[TASK INPUTS]
━━━━━━━━━━━━━━━━━━━━

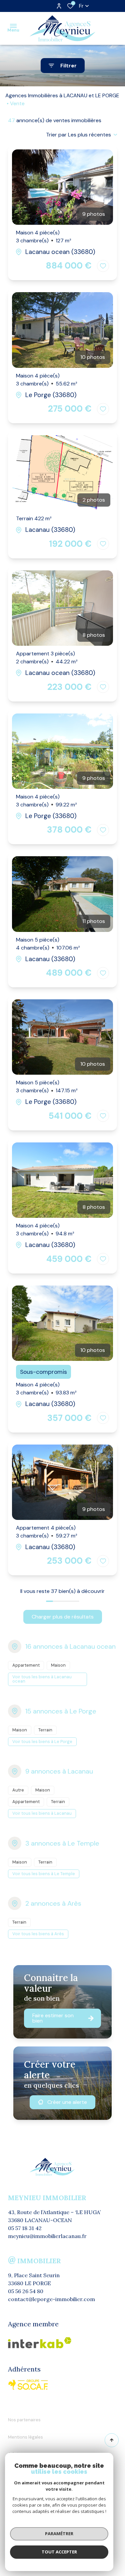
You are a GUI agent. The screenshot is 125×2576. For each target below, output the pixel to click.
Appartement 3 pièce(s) (47, 657)
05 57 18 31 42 (25, 2228)
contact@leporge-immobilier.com (51, 2299)
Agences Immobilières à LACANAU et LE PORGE (62, 95)
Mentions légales (25, 2437)
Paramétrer (59, 2533)
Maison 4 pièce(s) (43, 236)
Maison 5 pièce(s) (48, 943)
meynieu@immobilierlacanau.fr (47, 2236)
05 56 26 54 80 (25, 2291)
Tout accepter (59, 2552)
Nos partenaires (24, 2420)
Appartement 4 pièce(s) (46, 1531)
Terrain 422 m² (34, 518)
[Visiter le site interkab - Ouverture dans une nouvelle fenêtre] (28, 2384)
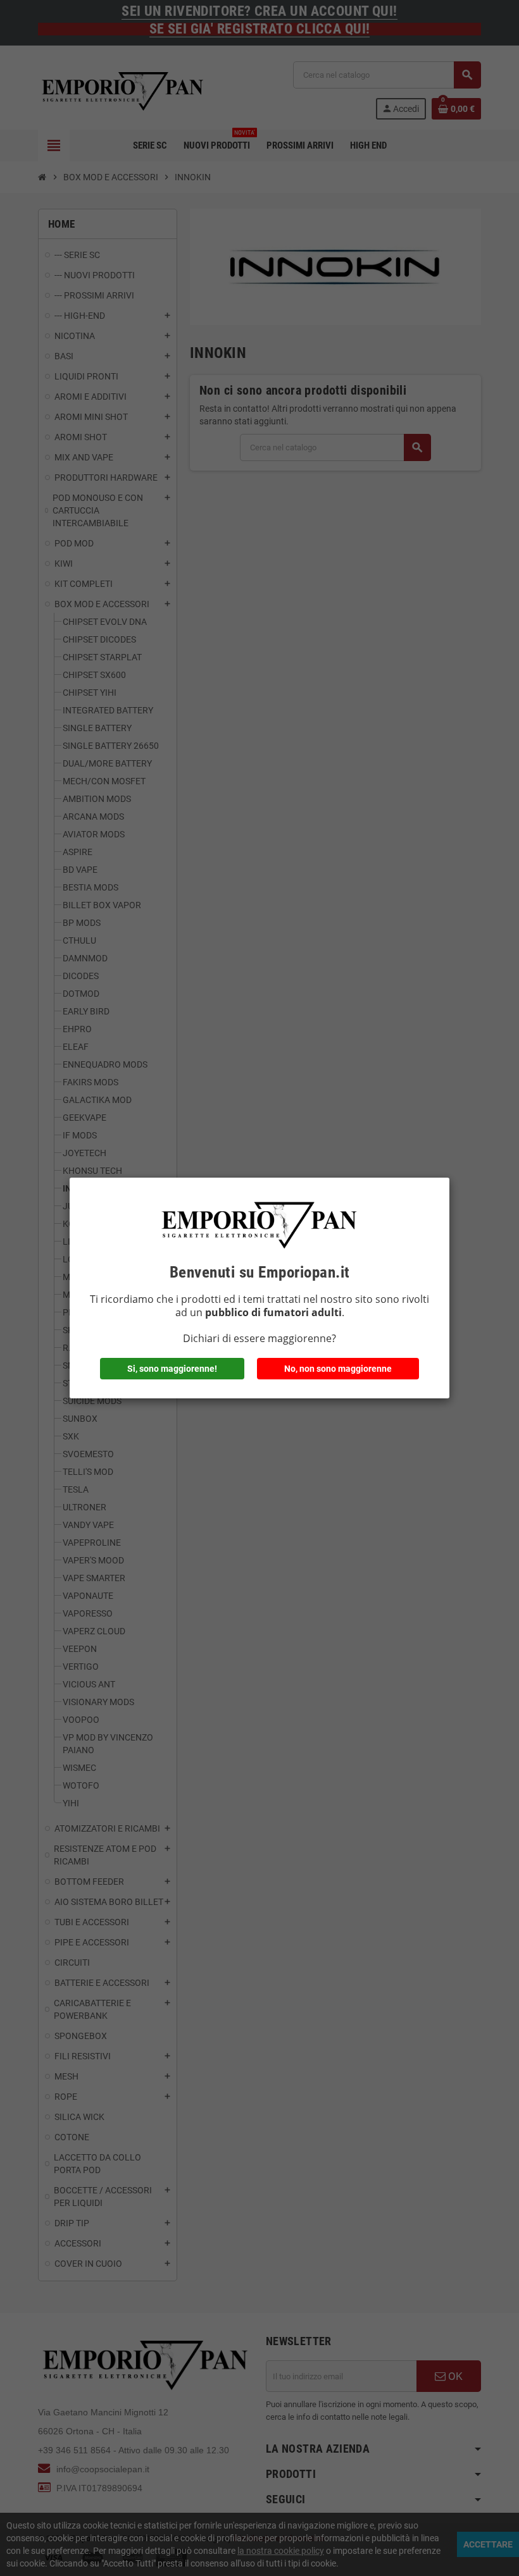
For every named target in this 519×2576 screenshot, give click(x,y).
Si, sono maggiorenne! (172, 1369)
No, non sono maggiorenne (338, 1369)
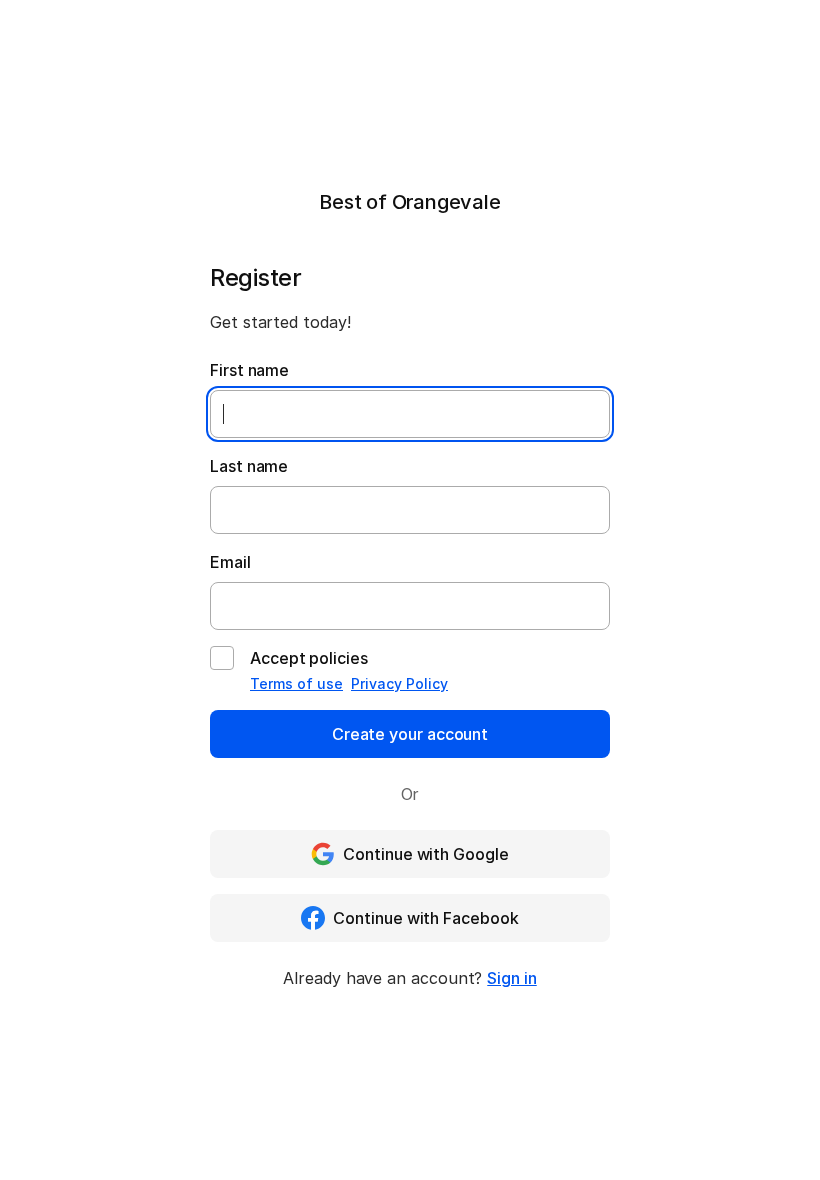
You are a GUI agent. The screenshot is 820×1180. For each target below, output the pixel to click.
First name (249, 370)
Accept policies (309, 658)
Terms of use (296, 683)
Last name (249, 466)
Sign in (511, 978)
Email (230, 562)
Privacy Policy (399, 683)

━━━━━━━━━━━━━━━━━━━━

[GIVEN EXERCISE]
How many lines in the records above contain the string "output", with case counting? Reply with the number alone.

[FINISHED TASK]
2